A Tia Benedita, que ignorava o motivo pelo qual o Tio Alberto se transformara num botânico emérito, acreditava que a alma dos jardineiros flutuava um pouco acima da do comum dos mortais, entre muros altos que defendiam o velho casarão de Ponte de Lima das invasões da realidade. Dou graças por essas ideias fundamentais. Durante anos, mais de um século, ajudaram-nos a suportar as adversidades.

Trata-se, como se sabe, de um exercício muito pouco português; daí que os portugueses descurem os jardins e os tratem apenas como ornamento dispensável. As grandes civilizações, que tinham grandes desgostos, sabiam que havia uma ordem oculta nessa beleza e que esta funcionava como uma espécie de compensação pelos males do mundo, que são excessivos e castigam culpados e inocentes.

in Domingo - Correio da Manhã - 11 Maio 2008

domingo, maio 04, 2008

Os jardins da família (1)

De entre as várias espécies botânicas que povoaram o jardim do casarão de Ponte de Lima, onde se albergam as memórias, as fotografias e as vergonhas dos Homem de outros tempos, havia duas nespereiras que a idade consumiu. Ao contrário de Moledo, onde o jardim se submete à preguiça do jardineiro – eu –, Ponte de Lima tem uma tradição a defender. À minha sobrinha Maria Luísa agrada esta balbúrdia de Moledo, onde a disciplina apenas pousou sobre os vasos da varanda, alinhados por espécies, cores e época de floração; o jardim, a dois passos do pinhal onde todos os meus sobrinhos assinaram as suas respectivas declarações de independência, já foi um emaranhado de recordações, provenientes de viagens que forneceram espécies regionais, curiosidade e plantas “exóticas” – tudo foi crescendo em conformidade com essa suave anarquia. Já em Ponte de Lima, como dizia, há uma tradição.
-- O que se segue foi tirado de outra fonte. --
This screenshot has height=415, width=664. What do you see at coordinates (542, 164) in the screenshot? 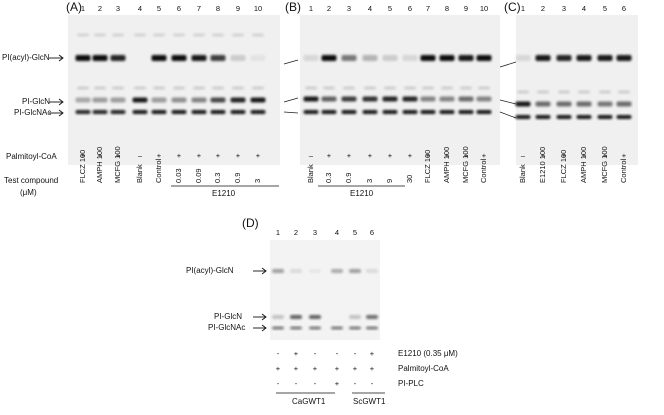
I see `lane-label: E1210 100` at bounding box center [542, 164].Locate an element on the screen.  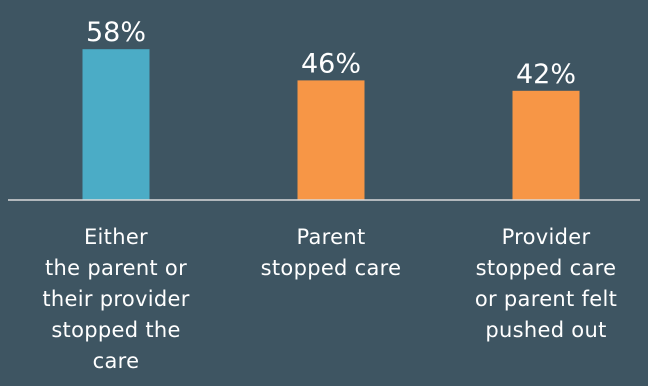
value-label-1: 58% is located at coordinates (116, 32).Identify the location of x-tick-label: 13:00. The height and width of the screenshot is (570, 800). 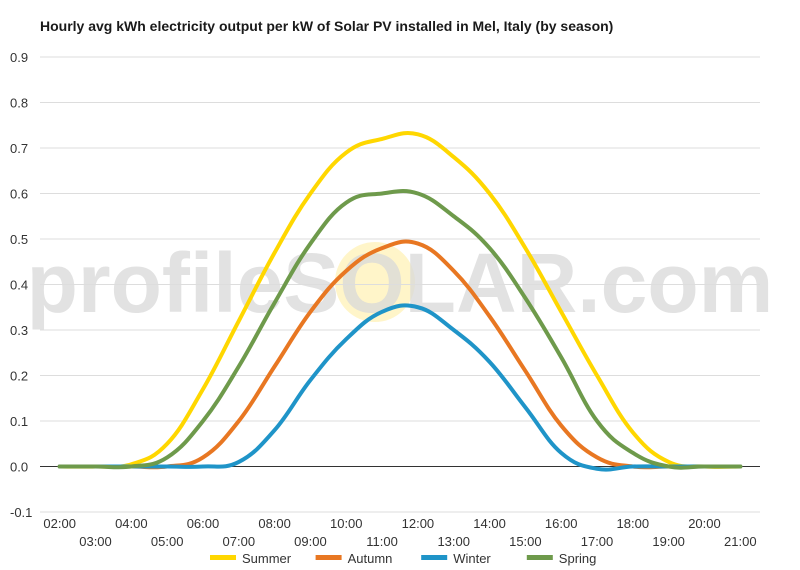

Para começar, havia uma fila de ciprestes, altos e sombrios, rente ao muro que dava entrada no casarão. Depois, a Tia Benedita considerou – e ao longo de toda a vida, porque Deus a abençoou com o milagre de algum bom-senso – que jarros e hortênsias não eram flores para mostrar à entrada de casa, de modo que as trepadeiras de rosas de Sta. Teresinha, coloridas e arrumadas, acompanhavam o primeiro relance sobre a fachada austera e granítica da casa onde os velhos Homem tinham prestado os seus respeitos e fidelidade aos retratos antigos, e onde heras ainda mais vetustas tinham feito a sua morada. Só em redor das varandas das traseiras, em canteiros sólidos e desenhados por pedreiros de Santa Marta de Portuzelo, havia lugar para a imaginação, uma raridade naquele lugar. O velho Doutor Homem, meu pai, detestava-o. E pagava generosamente (moedas de dez tostões por unidade) aos seus sobrinhos-netos para arrancarem e esconderem gladíolos e cravos. Até ser denunciado, o jardim foi ganhando outra beleza, após o que voltaram a ser repostos os gladíolos, os cravos e até alguns lírios, por vingança. O meu pai nunca se interessou pela jardinagem, embora gostasse de jardins. Pelo contrário Tio Alberto, seu irmão, era um botânico notável – que nunca na sua vida teve um jardim. As suas viagens e os seus delírios gastronómicos afastavam-no do calendário rural. Explica-se facilmente: vivia em plena serra.